Exercise goal → Every line from the one holding "Task: Snooze this email with the clock icon" through the one holding "Click the host_name column header" in the data below must be returned exactly, both ends included, with pictures left out and nothing else added.

(The input)

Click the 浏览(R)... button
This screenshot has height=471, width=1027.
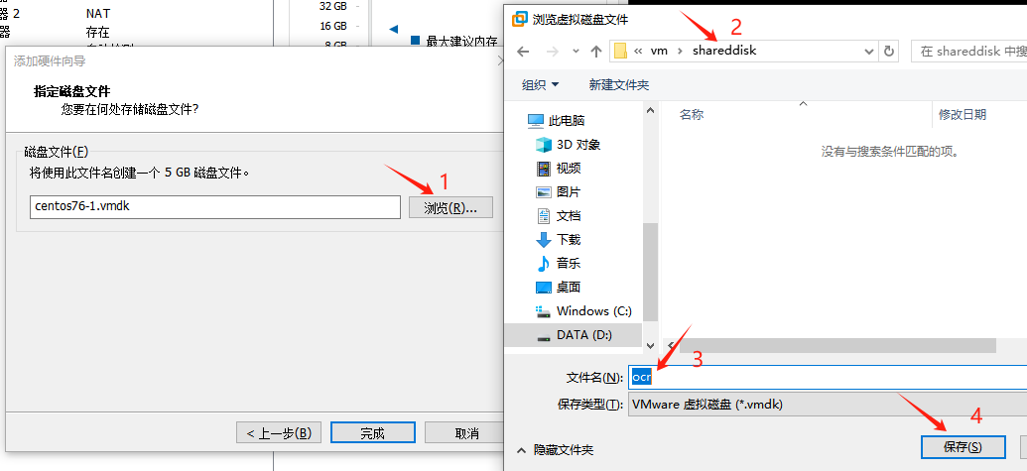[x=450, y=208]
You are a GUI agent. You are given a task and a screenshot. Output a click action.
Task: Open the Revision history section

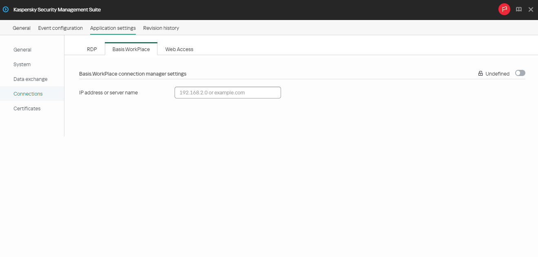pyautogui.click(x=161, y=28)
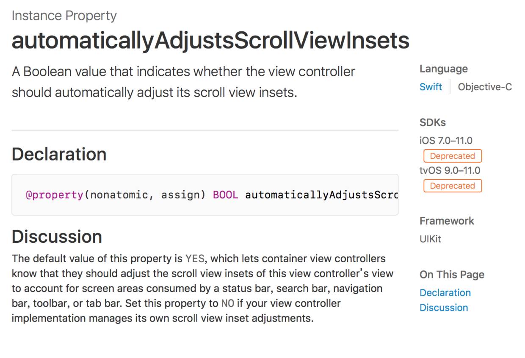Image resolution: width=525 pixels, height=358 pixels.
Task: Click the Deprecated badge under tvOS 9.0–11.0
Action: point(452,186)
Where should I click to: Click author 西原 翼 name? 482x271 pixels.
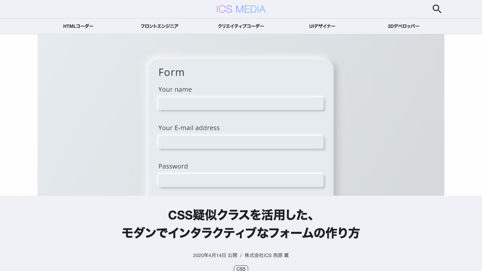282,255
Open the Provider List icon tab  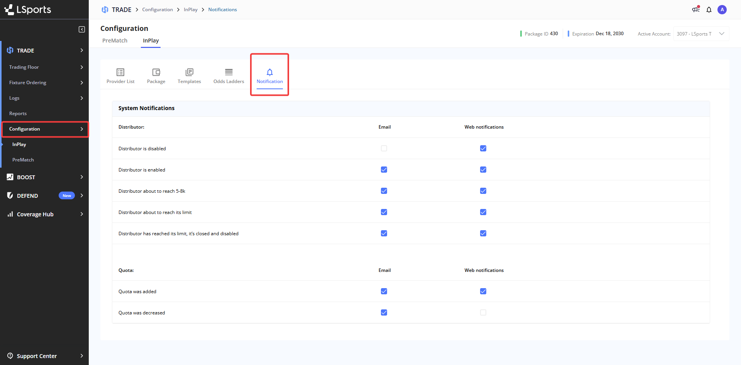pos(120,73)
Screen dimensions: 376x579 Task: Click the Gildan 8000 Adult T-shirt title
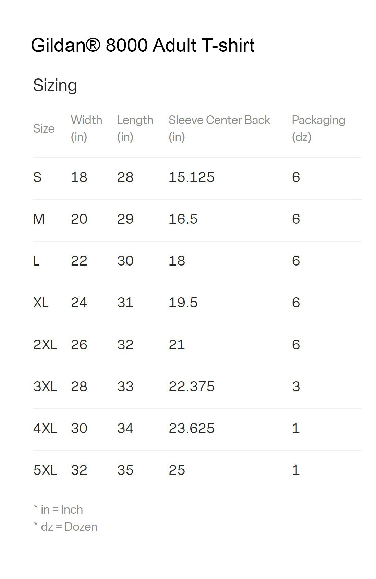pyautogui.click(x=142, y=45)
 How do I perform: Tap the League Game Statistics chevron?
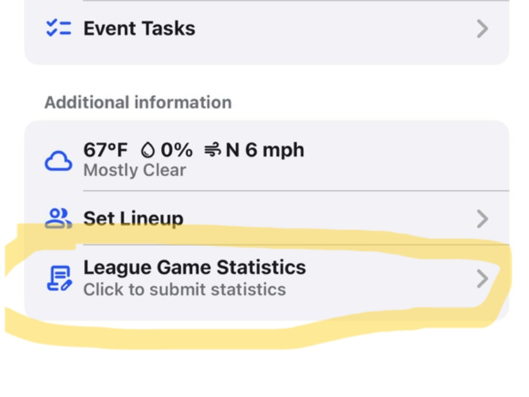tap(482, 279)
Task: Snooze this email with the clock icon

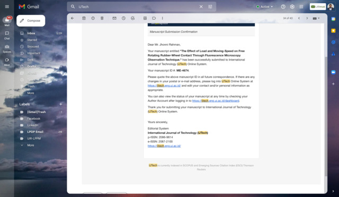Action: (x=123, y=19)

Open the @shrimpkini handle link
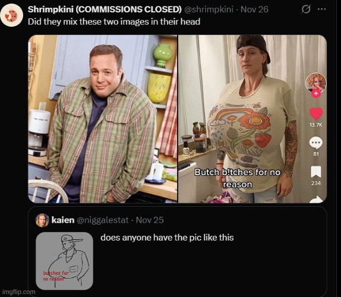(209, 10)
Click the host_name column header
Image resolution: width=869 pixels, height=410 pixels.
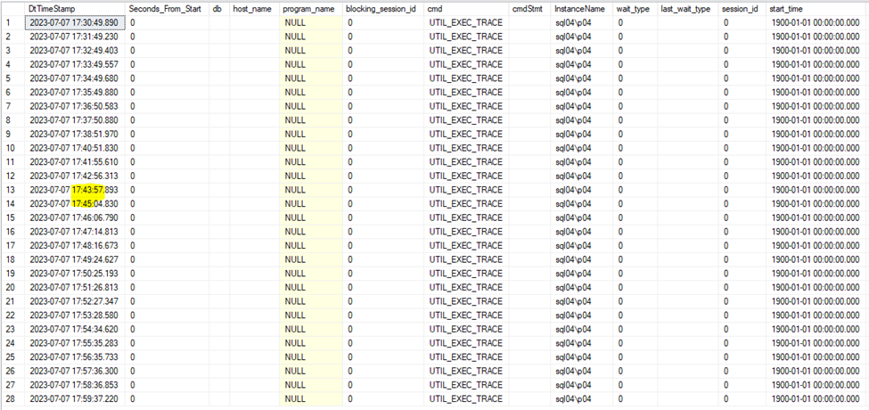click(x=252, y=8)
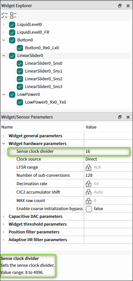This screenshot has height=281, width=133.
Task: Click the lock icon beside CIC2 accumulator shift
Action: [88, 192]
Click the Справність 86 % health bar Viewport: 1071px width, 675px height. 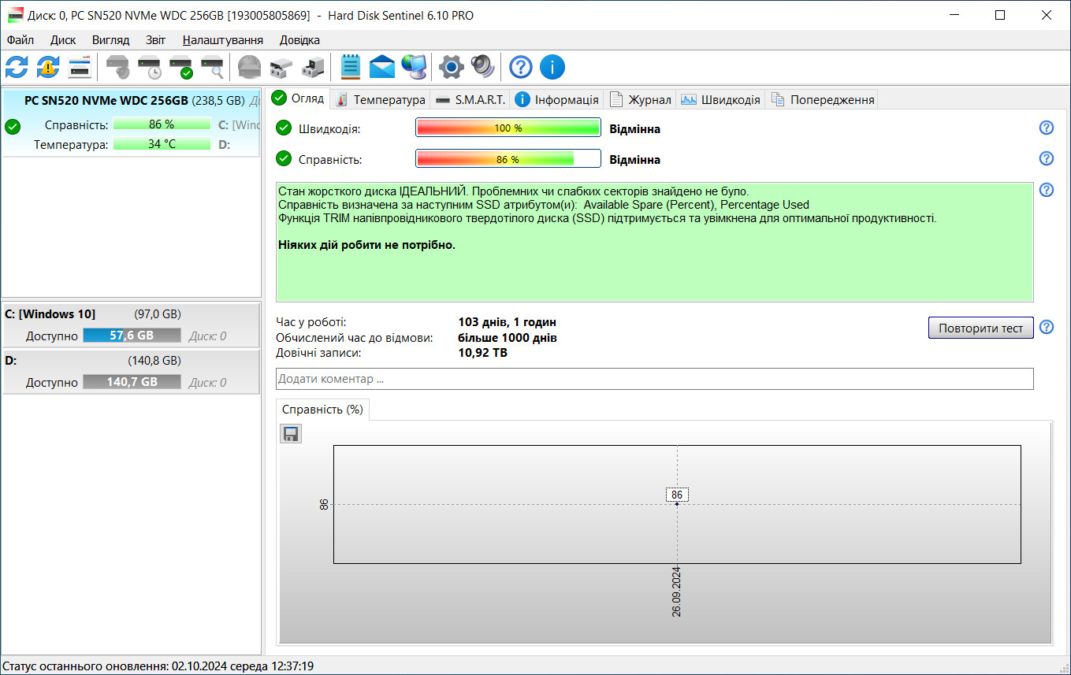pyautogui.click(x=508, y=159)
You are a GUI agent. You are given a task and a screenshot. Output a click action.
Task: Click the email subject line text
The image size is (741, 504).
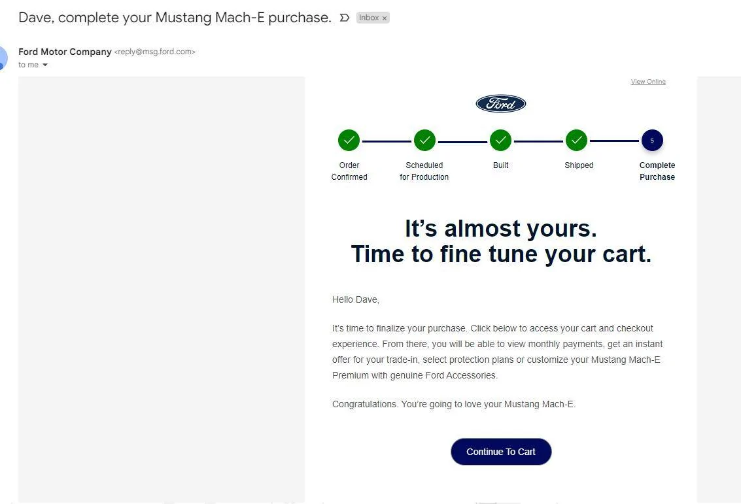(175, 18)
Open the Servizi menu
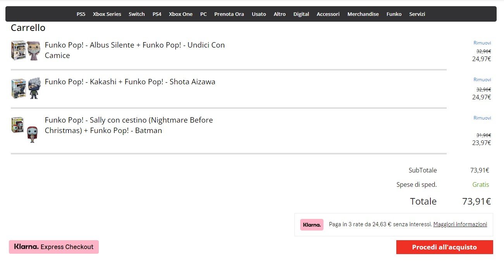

(End The input)

Response to this exercise →
Task: Snooze this email with the clock icon

Action: (x=123, y=19)

Open the @shrimpkini handle link
(209, 10)
Click the host_name column header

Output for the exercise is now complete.